Effect of Shenkangwan on TGF-β1/Smad signaling pathway in rat diabetic nephropathy

目的探讨肾康丸对糖尿病肾病(diabetic nephropathy,DN)大鼠TGF-β1/Smad信号通路影响。方法用链脲佐菌素(STZ)腹腔注射法诱导建立大鼠糖尿病(diabetes mellitus,DM)模型,模型成功后随机分为3组:模型对照组、开搏通组、肾康丸组,另设正常对照组,治疗8周后,取大鼠肾脏,采用逆转录聚合酶链反应(RT-PCR)法观察各组大鼠肾脏组织纤连蛋白(fibronetin,FN)和TGF-β1mRNA基因表达情况;采用免疫组化法观察各组大鼠肾脏组织Smad2、Smad3蛋白表达的情况。结果在治疗的8周里,模型组大鼠血糖均维持在16.7mmol/L以上;出现多饮、多食、多尿、消瘦的DM症状;8周后,DN模型组大鼠与正常大鼠比较,肾脏组织中FN和TGF-β1mRNA基因表达显著上调(P<0.01),Smad2、Smad3蛋白表达明显增加。肾康丸和开搏通都可以抑制DN大鼠肾脏组织中FN和TGF-β1mRNA基因表达,差异具有统计学意义(P<0.01),都可以减少Smad2、Smad3蛋白的表达。结论肾康丸可以抑制DN大鼠肾脏中TGF-β1/Smad信号转导通路的激活,减少细胞外基质合成和分泌,从而延缓DN进程。

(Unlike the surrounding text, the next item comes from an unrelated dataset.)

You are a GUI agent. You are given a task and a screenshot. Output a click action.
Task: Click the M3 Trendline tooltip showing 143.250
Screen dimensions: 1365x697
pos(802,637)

Objective To explore the mechanism of Shenkangwan in preventing the development of diabetic nephropathy （DN） through TGF-β1/Smad signaling pathway. Methods The diabetic rat models were established by intraperitoneal injection of streptozotocin （STZ） in male Wistar rats and randomly divided into 3 groups： model control group, Capoten group and Shenkangwan group. Another 8 normal Wistar rats served as normal control. After the rats had been treated for 8 weeks, the mRNA expressions of fibronetin （FN） and TGF-β1 were detected by RT-PCR and the protein expressions of Smad 2, Smad 3 by immunohistochemistry in the renal tissues. Results During the past 8 weeks, the blood glucose of the rats in the model control group was all over 16.7 mmol/L and they exhibited the symptoms of diabetes mellitus, such as excessive thirsty, extreme hunger, frequent urination and unusual weight loss. The mRNA expressions of FN and TGF-β1 in rat renal tissues of model control group were significantly higher than those in the rats of normal control group （P 〈 0.01 ）, accompanied by the increased quantity of the cells positive of Smad 2 and Smad 3 in their kidneys. Compared with model control group, the mRNA expressions of FN and TGF-β1 as well as the protein expres- sions of Smad 2 and Smad 3 in the rat kidney tissues of Shenkangwan and capoten groups were significantly decreased （P 〈0. 01 ）. Conclusion Shenkangwan can restrain the activation of TGF-β1/Smad signaling pathway and reduce the synthesis and secretion of extracellular matrix in the renal tissues of DN rats, which would conduce to postphone the development of DN.